= What to work on =
Below are the records; pull every line that includes "will".

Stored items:
==============================

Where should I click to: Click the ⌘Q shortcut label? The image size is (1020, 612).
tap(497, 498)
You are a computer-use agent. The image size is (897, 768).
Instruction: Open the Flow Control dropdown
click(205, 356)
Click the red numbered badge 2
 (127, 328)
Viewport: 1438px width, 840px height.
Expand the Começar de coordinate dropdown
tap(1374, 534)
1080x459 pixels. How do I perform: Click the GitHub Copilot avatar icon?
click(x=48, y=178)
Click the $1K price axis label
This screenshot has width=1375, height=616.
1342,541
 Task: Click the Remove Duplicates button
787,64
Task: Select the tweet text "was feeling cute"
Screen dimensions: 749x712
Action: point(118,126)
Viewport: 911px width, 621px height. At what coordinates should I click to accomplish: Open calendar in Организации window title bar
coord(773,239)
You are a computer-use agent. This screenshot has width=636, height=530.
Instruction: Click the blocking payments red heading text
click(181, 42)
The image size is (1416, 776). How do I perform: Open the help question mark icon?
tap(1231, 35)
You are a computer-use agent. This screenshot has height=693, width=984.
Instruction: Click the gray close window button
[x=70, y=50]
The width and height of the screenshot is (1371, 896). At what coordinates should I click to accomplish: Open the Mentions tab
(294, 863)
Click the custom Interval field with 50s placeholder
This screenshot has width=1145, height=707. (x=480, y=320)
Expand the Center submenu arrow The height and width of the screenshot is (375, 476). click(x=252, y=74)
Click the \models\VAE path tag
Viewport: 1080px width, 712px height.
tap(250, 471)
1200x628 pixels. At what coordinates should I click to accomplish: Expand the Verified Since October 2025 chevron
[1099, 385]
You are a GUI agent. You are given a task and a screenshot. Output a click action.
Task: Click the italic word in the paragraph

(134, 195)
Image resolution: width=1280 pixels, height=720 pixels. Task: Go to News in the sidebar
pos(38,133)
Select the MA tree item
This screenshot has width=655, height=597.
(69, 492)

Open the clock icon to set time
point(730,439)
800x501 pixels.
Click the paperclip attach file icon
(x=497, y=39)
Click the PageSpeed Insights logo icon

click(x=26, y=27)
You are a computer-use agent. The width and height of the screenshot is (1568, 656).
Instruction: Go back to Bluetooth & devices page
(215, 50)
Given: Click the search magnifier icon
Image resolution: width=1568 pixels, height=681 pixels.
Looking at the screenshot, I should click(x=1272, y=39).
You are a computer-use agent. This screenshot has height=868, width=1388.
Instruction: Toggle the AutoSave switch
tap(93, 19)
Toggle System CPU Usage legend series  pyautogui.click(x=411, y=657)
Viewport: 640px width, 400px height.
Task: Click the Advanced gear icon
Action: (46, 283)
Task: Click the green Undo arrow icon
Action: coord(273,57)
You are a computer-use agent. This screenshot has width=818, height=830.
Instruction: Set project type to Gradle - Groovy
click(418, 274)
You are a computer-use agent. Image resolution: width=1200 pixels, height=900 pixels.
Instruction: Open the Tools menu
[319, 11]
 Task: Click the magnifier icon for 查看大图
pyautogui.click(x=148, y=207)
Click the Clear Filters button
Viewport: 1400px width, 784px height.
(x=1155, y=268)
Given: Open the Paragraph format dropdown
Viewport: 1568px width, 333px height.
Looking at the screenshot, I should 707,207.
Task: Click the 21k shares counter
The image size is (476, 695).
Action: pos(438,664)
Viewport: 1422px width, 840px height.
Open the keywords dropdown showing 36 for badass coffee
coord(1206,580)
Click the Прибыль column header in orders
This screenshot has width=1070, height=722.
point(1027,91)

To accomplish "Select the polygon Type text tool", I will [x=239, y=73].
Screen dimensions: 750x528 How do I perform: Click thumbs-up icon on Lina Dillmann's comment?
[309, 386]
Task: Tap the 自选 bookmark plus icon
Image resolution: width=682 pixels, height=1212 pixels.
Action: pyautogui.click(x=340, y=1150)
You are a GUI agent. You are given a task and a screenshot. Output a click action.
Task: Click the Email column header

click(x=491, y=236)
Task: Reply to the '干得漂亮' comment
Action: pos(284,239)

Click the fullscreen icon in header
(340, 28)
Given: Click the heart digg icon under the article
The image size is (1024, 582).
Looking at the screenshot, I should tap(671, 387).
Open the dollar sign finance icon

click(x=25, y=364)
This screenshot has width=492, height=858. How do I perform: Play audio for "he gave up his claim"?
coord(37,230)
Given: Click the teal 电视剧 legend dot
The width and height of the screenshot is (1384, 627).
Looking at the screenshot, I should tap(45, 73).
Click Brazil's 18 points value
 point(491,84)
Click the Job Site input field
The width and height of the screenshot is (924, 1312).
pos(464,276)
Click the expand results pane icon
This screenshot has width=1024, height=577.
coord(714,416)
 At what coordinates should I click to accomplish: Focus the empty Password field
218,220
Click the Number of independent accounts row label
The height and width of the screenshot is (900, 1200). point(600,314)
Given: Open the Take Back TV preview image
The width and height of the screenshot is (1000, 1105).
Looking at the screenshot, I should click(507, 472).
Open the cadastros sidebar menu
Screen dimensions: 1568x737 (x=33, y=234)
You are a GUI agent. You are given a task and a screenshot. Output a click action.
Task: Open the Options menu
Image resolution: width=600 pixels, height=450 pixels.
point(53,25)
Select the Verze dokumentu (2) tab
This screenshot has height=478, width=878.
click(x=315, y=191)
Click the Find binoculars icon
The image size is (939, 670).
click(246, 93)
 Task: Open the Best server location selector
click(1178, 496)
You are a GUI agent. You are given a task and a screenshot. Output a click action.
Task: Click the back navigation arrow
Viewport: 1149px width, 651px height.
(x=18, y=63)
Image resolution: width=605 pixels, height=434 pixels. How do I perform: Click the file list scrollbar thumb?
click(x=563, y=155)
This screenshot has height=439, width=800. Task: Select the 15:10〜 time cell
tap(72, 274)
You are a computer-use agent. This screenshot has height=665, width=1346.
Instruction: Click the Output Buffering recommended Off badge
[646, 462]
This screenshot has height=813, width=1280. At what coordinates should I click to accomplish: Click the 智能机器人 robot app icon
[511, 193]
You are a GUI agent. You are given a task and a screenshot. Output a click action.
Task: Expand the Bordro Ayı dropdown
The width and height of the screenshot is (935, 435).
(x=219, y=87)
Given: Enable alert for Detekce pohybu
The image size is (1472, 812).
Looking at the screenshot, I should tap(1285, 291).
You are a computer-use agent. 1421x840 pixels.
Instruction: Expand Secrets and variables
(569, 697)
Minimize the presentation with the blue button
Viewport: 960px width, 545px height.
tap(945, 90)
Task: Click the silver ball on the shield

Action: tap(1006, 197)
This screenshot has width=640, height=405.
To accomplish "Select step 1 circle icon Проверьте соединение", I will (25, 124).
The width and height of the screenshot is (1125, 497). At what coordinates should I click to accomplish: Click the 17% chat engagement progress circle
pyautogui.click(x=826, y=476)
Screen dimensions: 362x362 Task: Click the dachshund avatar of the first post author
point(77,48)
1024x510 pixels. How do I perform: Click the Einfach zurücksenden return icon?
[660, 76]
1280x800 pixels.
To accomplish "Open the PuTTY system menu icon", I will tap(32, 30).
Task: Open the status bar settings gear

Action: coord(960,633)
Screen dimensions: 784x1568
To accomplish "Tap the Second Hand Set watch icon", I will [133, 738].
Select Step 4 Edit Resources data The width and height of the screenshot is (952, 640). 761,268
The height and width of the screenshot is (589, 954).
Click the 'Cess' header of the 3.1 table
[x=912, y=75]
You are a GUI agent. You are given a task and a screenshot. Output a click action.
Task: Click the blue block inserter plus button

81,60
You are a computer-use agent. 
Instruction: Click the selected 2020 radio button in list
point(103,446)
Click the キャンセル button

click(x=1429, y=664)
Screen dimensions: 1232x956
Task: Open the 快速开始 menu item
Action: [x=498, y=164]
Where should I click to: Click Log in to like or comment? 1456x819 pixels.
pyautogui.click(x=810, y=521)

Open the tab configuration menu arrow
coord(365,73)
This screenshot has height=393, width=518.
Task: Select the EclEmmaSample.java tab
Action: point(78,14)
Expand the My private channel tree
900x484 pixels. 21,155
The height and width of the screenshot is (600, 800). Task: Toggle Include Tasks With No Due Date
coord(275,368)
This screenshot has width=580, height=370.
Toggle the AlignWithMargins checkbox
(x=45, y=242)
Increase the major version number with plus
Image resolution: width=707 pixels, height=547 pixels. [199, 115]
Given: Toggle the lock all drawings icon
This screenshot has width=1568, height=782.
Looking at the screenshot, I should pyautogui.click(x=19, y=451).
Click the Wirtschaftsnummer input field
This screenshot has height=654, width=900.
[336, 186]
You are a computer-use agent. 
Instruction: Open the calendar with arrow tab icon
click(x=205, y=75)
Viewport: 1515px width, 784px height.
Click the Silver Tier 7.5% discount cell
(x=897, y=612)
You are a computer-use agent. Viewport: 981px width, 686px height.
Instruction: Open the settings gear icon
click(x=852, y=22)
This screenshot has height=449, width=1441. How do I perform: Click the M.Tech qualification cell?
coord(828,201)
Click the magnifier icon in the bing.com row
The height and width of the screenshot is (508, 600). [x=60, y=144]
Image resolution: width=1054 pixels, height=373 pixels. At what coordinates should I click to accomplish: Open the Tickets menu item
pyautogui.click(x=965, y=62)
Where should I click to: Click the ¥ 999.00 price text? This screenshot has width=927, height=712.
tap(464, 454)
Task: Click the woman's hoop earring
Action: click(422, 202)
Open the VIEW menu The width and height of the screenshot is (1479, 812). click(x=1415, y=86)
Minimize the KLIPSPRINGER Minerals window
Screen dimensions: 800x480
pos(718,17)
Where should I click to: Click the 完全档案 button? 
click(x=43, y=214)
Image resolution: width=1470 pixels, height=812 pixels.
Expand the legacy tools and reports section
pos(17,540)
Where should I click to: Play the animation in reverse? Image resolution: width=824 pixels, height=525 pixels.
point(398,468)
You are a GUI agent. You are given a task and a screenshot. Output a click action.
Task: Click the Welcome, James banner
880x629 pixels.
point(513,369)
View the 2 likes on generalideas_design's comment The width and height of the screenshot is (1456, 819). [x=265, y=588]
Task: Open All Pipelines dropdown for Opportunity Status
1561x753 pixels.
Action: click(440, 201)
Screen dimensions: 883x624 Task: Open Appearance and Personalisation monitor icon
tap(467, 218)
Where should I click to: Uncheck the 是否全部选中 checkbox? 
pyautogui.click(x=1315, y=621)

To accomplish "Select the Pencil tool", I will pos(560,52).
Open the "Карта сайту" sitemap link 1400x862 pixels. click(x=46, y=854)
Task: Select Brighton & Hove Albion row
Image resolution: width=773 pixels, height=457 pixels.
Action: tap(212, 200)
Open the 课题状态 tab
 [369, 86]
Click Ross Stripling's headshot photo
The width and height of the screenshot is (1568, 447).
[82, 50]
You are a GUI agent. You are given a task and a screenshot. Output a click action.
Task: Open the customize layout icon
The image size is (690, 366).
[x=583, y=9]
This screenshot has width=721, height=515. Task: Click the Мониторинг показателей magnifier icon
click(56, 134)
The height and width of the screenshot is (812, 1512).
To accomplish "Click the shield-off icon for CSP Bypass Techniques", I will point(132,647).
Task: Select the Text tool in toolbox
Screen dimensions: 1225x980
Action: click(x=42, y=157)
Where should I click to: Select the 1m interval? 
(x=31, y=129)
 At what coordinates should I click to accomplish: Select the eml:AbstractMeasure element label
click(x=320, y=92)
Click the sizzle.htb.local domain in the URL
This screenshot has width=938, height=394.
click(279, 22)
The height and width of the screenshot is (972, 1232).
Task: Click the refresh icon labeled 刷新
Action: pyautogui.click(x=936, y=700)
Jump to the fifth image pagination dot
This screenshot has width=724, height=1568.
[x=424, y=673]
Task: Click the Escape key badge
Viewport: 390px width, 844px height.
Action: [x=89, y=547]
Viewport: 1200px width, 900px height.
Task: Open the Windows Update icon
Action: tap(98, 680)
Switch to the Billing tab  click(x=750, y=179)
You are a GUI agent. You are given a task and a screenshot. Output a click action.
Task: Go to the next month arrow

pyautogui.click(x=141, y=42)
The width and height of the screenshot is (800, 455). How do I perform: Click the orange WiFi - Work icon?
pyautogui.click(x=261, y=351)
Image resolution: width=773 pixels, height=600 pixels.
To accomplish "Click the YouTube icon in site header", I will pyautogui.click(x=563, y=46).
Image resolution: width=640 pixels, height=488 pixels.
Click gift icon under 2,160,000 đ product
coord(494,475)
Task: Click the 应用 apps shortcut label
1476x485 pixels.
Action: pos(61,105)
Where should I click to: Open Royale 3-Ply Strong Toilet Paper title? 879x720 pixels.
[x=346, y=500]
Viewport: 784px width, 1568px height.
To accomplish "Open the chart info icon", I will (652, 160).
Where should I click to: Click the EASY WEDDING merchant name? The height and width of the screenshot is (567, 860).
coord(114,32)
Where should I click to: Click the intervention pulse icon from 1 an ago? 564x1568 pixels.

==============================

= Answer for this exercise =
To accomplish "Select the polygon Type text tool", I will [x=239, y=73].
To accomplish "Select step 1 circle icon Проверьте соединение", I will (25, 124).
To accomplish "Open the PuTTY system menu icon", I will tap(32, 30).
To accomplish "Tap the Second Hand Set watch icon", I will [133, 738].
To accomplish "Select the Pencil tool", I will pos(560,52).
To accomplish "Click the shield-off icon for CSP Bypass Techniques", I will point(132,647).
To accomplish "Click the YouTube icon in site header", I will pyautogui.click(x=563, y=46).
To accomplish "Open the chart info icon", I will (652, 160).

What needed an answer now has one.